▸ **TEXTE PROPOSÉ**

++++

Cela sera un analyseur pertinent de l'utilité et de la vitalité de l'engagement citoyen et associatif. La présence de citoyens internationaux d'origine arménienne et d'associations dans ce processus est importante car ces corps intermédiaires et ces individus soulignent l'importance des interactions entre le local et le global. La citoyenneté active est au cœur du propos de Hyestart. Il ne s'agit pas seulement d'une pulsion à plus de justice, plus d'égalité ou de citoyenneté, mais, en s'appuyant sur les limites contemporaines de la citoyenneté et sur les failles des nouveaux systèmes, de pouvoir dégager de nouvelles figures de l'engagement. Cette recherche sur la citoyenneté active prend place dans une conjoncture de crise des mouvements sociaux en Arménie.
Nation, peuple, diaspora, transnational: autant de concepts qui nourrissent l'imaginaire politique de la modernité arménienne, exclusifs pour certains, supposément émancipateurs pour d'autres, mais tous porteurs d'une forme d'identité symbolique aux effets variés et parfois contestables. Il est donc important de pouvoir cerner et concevoir les réalités émergentes de la société arménienne qui se meut et qui nous oblige à regarder la dynamique naturelle du fait social dans ce pays.

++++

▸ **TRAVAIL DEMANDÉ**
Recopiez intégralement, sans la moindre modification, le texte ci-dessus sur l'engagement citoyen en Arménie.

▸ **SECTION DES DONNÉES**

++++

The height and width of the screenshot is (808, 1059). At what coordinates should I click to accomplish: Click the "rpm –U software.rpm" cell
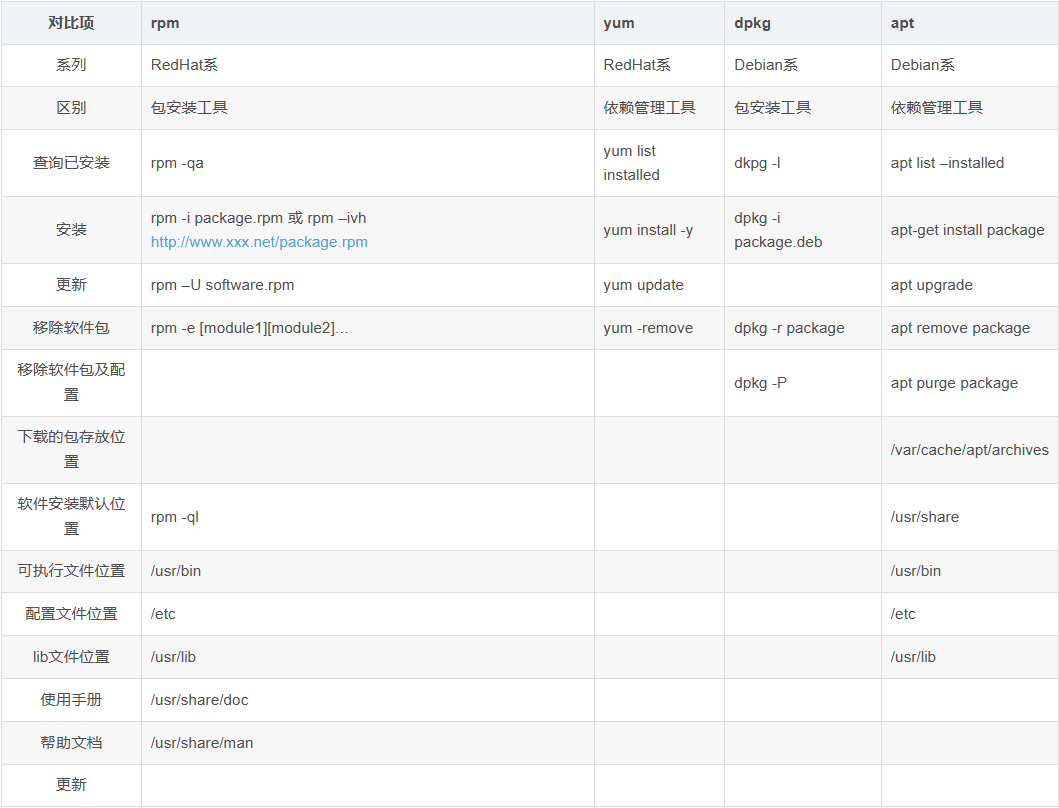tap(222, 285)
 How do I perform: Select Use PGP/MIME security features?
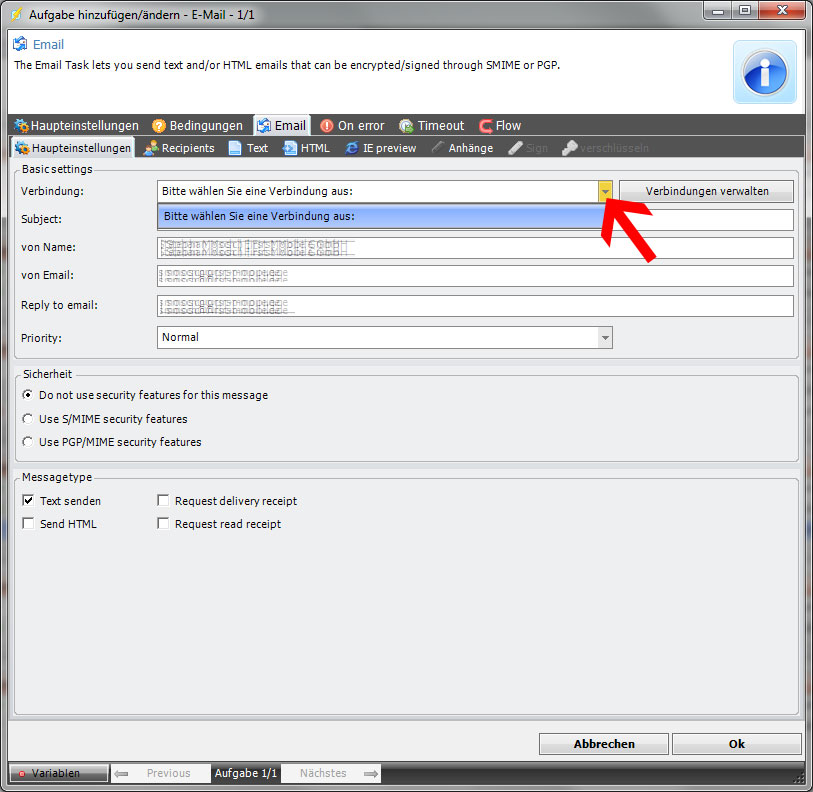28,442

++++

▸ **EN RÉPONSE**
Cela sera un analyseur pertinent de l'utilité et de la vitalité de l'engagement citoyen et associatif. La présence de citoyens internationaux d'origine arménienne et d'associations dans ce processus est importante car ces corps intermédiaires et ces individus soulignent l'importance des interactions entre le local et le global. La citoyenneté active est au cœur du propos de Hyestart. Il ne s'agit pas seulement d'une pulsion à plus de justice, plus d'égalité ou de citoyenneté, mais, en s'appuyant sur les limites contemporaines de la citoyenneté et sur les failles des nouveaux systèmes, de pouvoir dégager de nouvelles figures de l'engagement. Cette recherche sur la citoyenneté active prend place dans une conjoncture de crise des mouvements sociaux en Arménie.
Nation, peuple, diaspora, transnational: autant de concepts qui nourrissent l'imaginaire politique de la modernité arménienne, exclusifs pour certains, supposément émancipateurs pour d'autres, mais tous porteurs d'une forme d'identité symbolique aux effets variés et parfois contestables. Il est donc important de pouvoir cerner et concevoir les réalités émergentes de la société arménienne qui se meut et qui nous oblige à regarder la dynamique naturelle du fait social dans ce pays.